**PROBLEM TO SOLVE**
Copy the full listing, changing nothing.

**TASK INPUTS**
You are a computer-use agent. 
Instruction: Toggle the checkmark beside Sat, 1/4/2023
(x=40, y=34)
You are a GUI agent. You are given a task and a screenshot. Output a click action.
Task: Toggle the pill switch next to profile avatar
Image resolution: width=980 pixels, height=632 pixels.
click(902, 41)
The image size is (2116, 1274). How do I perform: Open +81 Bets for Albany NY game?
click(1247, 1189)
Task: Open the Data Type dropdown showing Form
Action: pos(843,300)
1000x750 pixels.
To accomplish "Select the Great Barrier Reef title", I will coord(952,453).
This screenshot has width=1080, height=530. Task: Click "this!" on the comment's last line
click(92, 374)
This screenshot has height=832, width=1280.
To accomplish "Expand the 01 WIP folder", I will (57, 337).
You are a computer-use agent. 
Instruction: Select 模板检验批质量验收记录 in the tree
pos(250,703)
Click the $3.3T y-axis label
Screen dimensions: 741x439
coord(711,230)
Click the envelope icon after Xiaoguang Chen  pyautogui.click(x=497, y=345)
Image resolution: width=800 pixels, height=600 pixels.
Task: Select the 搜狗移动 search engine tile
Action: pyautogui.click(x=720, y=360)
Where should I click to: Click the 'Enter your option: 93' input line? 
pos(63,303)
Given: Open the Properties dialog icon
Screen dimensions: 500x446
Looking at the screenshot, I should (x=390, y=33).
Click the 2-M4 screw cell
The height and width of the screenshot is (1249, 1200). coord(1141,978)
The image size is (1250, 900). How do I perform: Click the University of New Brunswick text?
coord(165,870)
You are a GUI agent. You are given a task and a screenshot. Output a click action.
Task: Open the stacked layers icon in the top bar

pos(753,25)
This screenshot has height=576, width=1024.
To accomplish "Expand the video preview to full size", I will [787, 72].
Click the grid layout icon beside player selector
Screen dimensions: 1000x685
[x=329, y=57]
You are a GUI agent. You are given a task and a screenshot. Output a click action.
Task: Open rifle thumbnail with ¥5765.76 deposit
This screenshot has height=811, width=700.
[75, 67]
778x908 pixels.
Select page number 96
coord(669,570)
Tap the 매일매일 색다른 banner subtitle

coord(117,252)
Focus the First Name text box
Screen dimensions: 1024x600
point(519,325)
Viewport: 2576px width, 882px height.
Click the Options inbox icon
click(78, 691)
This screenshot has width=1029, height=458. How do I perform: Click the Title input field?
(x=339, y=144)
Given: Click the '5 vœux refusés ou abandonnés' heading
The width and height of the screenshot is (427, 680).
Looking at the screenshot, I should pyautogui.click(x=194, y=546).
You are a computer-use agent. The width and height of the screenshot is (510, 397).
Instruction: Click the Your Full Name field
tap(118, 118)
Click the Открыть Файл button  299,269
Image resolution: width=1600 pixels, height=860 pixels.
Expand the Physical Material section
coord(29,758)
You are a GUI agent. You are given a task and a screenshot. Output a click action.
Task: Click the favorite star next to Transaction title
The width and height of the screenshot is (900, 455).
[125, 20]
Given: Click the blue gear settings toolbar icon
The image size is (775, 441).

**EXPECTED ANSWER**
You are a computer-use agent. 
Instruction: Toggle the checkmark beside Sat, 1/4/2023
(x=40, y=34)
You are a GUI agent. You are given a task and a screenshot. Output a click action.
Task: Toggle the pill switch next to profile avatar
Image resolution: width=980 pixels, height=632 pixels.
click(902, 41)
The image size is (2116, 1274). How do I perform: Open +81 Bets for Albany NY game?
click(1247, 1189)
Task: Open the Data Type dropdown showing Form
Action: pos(843,300)
1000x750 pixels.
To accomplish "Select the Great Barrier Reef title", I will coord(952,453).
This screenshot has width=1080, height=530. Task: Click "this!" on the comment's last line
click(92, 374)
This screenshot has height=832, width=1280.
To accomplish "Expand the 01 WIP folder", I will (57, 337).
You are a computer-use agent. 
Instruction: Select 模板检验批质量验收记录 in the tree
pos(250,703)
Click the $3.3T y-axis label
Screen dimensions: 741x439
coord(711,230)
Click the envelope icon after Xiaoguang Chen  pyautogui.click(x=497, y=345)
Image resolution: width=800 pixels, height=600 pixels.
Task: Select the 搜狗移动 search engine tile
Action: pyautogui.click(x=720, y=360)
Where should I click to: Click the 'Enter your option: 93' input line? 
pos(63,303)
Given: Open the Properties dialog icon
Screen dimensions: 500x446
Looking at the screenshot, I should (x=390, y=33).
Click the 2-M4 screw cell
The height and width of the screenshot is (1249, 1200). coord(1141,978)
The image size is (1250, 900). How do I perform: Click the University of New Brunswick text?
coord(165,870)
You are a GUI agent. You are given a task and a screenshot. Output a click action.
Task: Open the stacked layers icon in the top bar

pos(753,25)
This screenshot has height=576, width=1024.
To accomplish "Expand the video preview to full size", I will [787, 72].
Click the grid layout icon beside player selector
Screen dimensions: 1000x685
[x=329, y=57]
You are a GUI agent. You are given a task and a screenshot. Output a click action.
Task: Open rifle thumbnail with ¥5765.76 deposit
This screenshot has height=811, width=700.
[75, 67]
778x908 pixels.
Select page number 96
coord(669,570)
Tap the 매일매일 색다른 banner subtitle

coord(117,252)
Focus the First Name text box
Screen dimensions: 1024x600
point(519,325)
Viewport: 2576px width, 882px height.
Click the Options inbox icon
click(78, 691)
This screenshot has width=1029, height=458. How do I perform: Click the Title input field?
(x=339, y=144)
Given: Click the '5 vœux refusés ou abandonnés' heading
The width and height of the screenshot is (427, 680).
Looking at the screenshot, I should pyautogui.click(x=194, y=546).
You are a computer-use agent. The width and height of the screenshot is (510, 397).
Instruction: Click the Your Full Name field
tap(118, 118)
Click the Открыть Файл button  299,269
Image resolution: width=1600 pixels, height=860 pixels.
Expand the Physical Material section
coord(29,758)
You are a GUI agent. You are given a task and a screenshot. Output a click action.
Task: Click the favorite star next to Transaction title
The width and height of the screenshot is (900, 455).
[125, 20]
Given: Click the blue gear settings toolbar icon
The image size is (775, 441).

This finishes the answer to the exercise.